Book Review: The Fifth Season


Title:  The Fifth Season

Author:  N. K. Jemisin

Series?  Yes. 1 of 3 (?)

Rating: 5/5 stars!!!!!


Book Depository

I loved this book from the first page, and it only got better as I kept reading.  It has everything that inspires me to read: beautiful and unique writing; an intricate and dangerous fantasy world; strong characters – especially strong female characters; diverse without being all self-congratulatory…  I could go on.  AND I WILL. Right below.

This is what you must remember: the ending of one story is just the beginning of another. This has happened before, after all. People die. Old orders pass. New societies are born. When we say “the world has ended,” it’s usually a lie, because the planet is just fine. But this is the way the world ends. This is the way the world ends. This is the way the world ends. For the last time.


1.  STILLNESS:  The Land That Metamorphoses

Here is a land. It is ordinary, as lands go. Mountains and plateaus and canyons and river deltas, the usual. Ordinary, except for its size and its dynamism. It moves a lot, this land. Like an old man lying restlessly abed it heaves and sighs, puckers and farts, yawns and swallows. Naturally this land’s people have named it the Stillness. It is a land of quiet and bitter irony.

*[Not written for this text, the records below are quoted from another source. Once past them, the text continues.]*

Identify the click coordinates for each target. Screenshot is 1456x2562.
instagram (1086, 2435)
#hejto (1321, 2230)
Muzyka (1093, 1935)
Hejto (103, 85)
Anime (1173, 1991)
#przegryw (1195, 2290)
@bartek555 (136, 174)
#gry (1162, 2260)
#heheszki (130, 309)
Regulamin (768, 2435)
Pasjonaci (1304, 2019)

The book is set in Stillness, ironically named as their Earth is one that constantly changes, remolding and destroying civilisations in its wake.  The changes between Spring, Summer, Autumn, Winter are trivial compared to these geographic events.  You know what the titular Fifth Season is? It’s DEATH.  Stillness has suffered through multiple iteration of The Fifth Season such as Acid Season, Boiling Season, Fungus Season, The Season of Teeth – the names alone should suggest how brutal each of these apocalyptic events were.  The story begins at the end of the world, Stillness is used to the end of the world.  I never knew geography and tectonic plates movement could be so exciting.  Father Earth is his own character in this book, at once he is great and terrible.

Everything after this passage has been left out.